听他们语气,似乎山里还有另一股势力正在酝酿行动,目标竟是这里的“老大”?可这个“老大”到底是谁?这些人又究竟是什么来头?
他对这座山上的情况几乎一无所知——毕竟从没人和外界有过接触。
如果能多了解些内情,或许就能摸清是谁下令抓走了张欧美。
“行了,你不让我提,自己也少说两句吧。
咱们得赶紧去找他汇合,不是说后天晚上只留下我们这一拨小弟守场子吗?肯定是要有安排的。”
李泽俊本想尾随他们,查探更多线索,但转念一想,眼下最要紧的是混进去救人。
不能再耽搁了。
就在两人转身欲走之际,他迅速出手,从背后将二人击晕,随即换上其中一人的衣服,大摇大摆地朝里走去。
刚到门口,守卫立刻拦住了他:“你谁啊?脸生得很,真是我们这边的人?”
每天进进出出的人虽多,但这张面孔他确是头一回见,心里顿时起了疑。
李泽俊却不慌不忙,笑着拍了拍对方肩膀:“你说什么呢?前几天喝酒的时候咱俩还在一块划拳呢,明天还要一起办事,这才多久你就忘了?”
守门的皱眉回想,似乎有点印象,又不太确定。
李泽俊趁机凑近一步,语气轻松:“你不记得我不打紧,我记得你不就行了?再说了,这地方外人就算知道了也进不来,你担心啥?”
说着,他顺手把自己的卡抽出来,在那人胸前轻轻一拍,顺势塞进对方衣袋。
那人手指触到卡里的东西,神色立马松动,挥挥手便放他进去了。
“想起来了,前两天确实跟你一起喝过酒。
行了,别在门口站太久,外头冷得很,你先进去吧。”
李泽俊心里冷笑一声,也没心思去琢磨口袋里那张卡到底有多少钱,转身便快步往里走,一心只想着找到张欧美。

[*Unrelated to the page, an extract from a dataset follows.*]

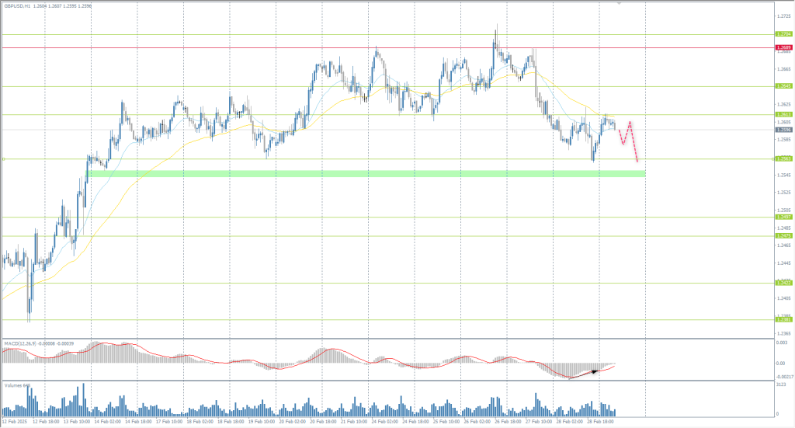Click the horizontal line handle at 1.2563
Screen dimensions: 795x428
pos(3,159)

而被他打晕的那两个人,此刻正迷迷糊糊地从地上爬起来,彼此对视一眼,满脸茫然。
“咱们刚才还好好的,怎么突然就倒了?而且……衣服呢?怎么全没了?”
男人皱着眉头,百思不得其解。
他们这地方平时根本没人来,更没招惹过什么不该碰的东西,怎么可能莫名其妙晕过去,连衣裳都被人扒了个干净?
“别愣着了,”另一人搓着手臂,牙齿都在打颤,“总不能光着身子在这儿吹风吧?再这么下去明天准得发烧。”
明天还有要紧事要办,哪能栽在这种时候。
两人只好捡起仅剩的几件衣物裹在身上,踉跄着往回走。
可走着走着,其中一人忽然停下脚步,捂住脑袋:“我头好疼……咱俩到底是怎么昏过去的?”

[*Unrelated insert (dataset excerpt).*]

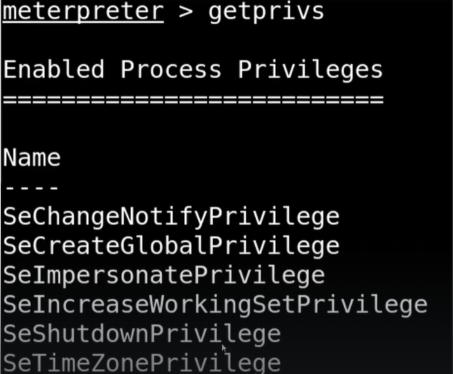
Task: Click empty terminal space right of getprivs
Action: 388,11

他一边揉着后脑,一边下意识把手伸到眼前一看——掌心赫然一片暗红血迹!
“你快看!”他声音都变了调,“我要是自己晕的,怎么会流这么多血?肯定是有人偷袭我们!可那人呢?打完就跑?还顺手把咱的衣服卷走了?”
一切终于说得通了:他们是被人敲晕、剥衣,对方八成是冲着营地来的,说不定已经混进去了。

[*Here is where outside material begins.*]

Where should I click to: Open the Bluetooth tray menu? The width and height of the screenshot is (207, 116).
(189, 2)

“糟了!”另一人脸色发白,“要是那人进了咱们的地盘,指不定就是冲老大去的!虽然现在老大没啥实权了,可也不能出事啊!赶紧回去!”
哪怕明天的计划早有安排,也得先保住老大的安全。
可他们不知道的是,李泽俊早就潜入其中,正冷静地搜寻着张欧美的踪影。
他不急,因为他相信,一定能把他找到。
……
不止李泽俊在拼命寻找脱身之法,张欧美也在动脑筋自救。
他盯着眼前这个对自己半信半疑的男人,语气沉稳地说:
“明天你不就要带你的兄弟出门吗?要是你现在还不做点准备,等你回来,这位置恐怕就坐不稳了。”
刚才他在屋子里已经打听清楚了——为什么偏偏这个时候把他带到老大面前?不就是因为明天一走,老大就见不到人了吗?
既然如此,那就说明那“兄弟”早有打算。
只要男人一离开,他就会动手;等男人回来时,大局已定。
可即便如此,眼前这人依旧无法完全相信张欧美。
毕竟一个是被绑来的外人,另一个却是跟了他十几年的亲信。
“我凭什么信你?”男人眼神警惕,“你是不是就想骗我放你走?万一你是在挑拨离间,其实我那兄弟根本没想害我呢?”
如果他真信了张欧美,回头发现兄弟清白无辜,那岂不是等于亲手背叛了共患难多年的兄弟?
张欧美轻轻叹了口气。
别的老大多少会对身边人存几分戒心,可这家伙却对他那个手下信任到了荒唐的地步。
也难怪那人敢肆无忌惮收买所有手下,图谋上位——就算真的夺了权,这老大怕是宁愿相信是外人陷害,也不愿承认是兄弟反水。
想到这儿,张欧美心头一阵无力。
帮这种人,值得吗?
可眼下,也只能再试一次了。
为了活下去,他必须再说服他一次。
“如果你压根就不想信我,那我在电话里说的那些话,在你听来大概也只是为了把你骗进房间罢了~~。”“你要真不想待在你弟弟那儿,那就干脆明天什么也不干,直接跟他一起离开这儿好了。”
张欧美心里直犯嘀咕,这人到底是怎么坐上头把交椅的?明明蠢得不行,跟李泽俊比差远了。
虽说他手下人多势众,个个能打能拼,可愣是没一个人动心思去动李泽俊的位置,抢这个公司掌权人的位子。
眼下这男人正陷入两难:到底该不该信张欧美,提前防备?还是继续相信自己的亲弟弟?如果他选择防着点,万一弟弟真起了异心,他也能第一时间应对。
这样一来,他的位置至少还能稳得住。
可要是他选择信任弟弟,什么都不准备,结果真如张欧美所说——弟弟一回来就动手夺权,那他恐怕连命都保不住。
问题是,如果他真的处处提防自家兄弟,对方察觉之后必然寒心。
往后谁还愿意陪他在这山上待下去?没人再忠心,他就算坐得再高,也迟早塌台。
所以他到底该听谁的?张欧美的话像根刺扎在心头,拔不掉,又不敢碰。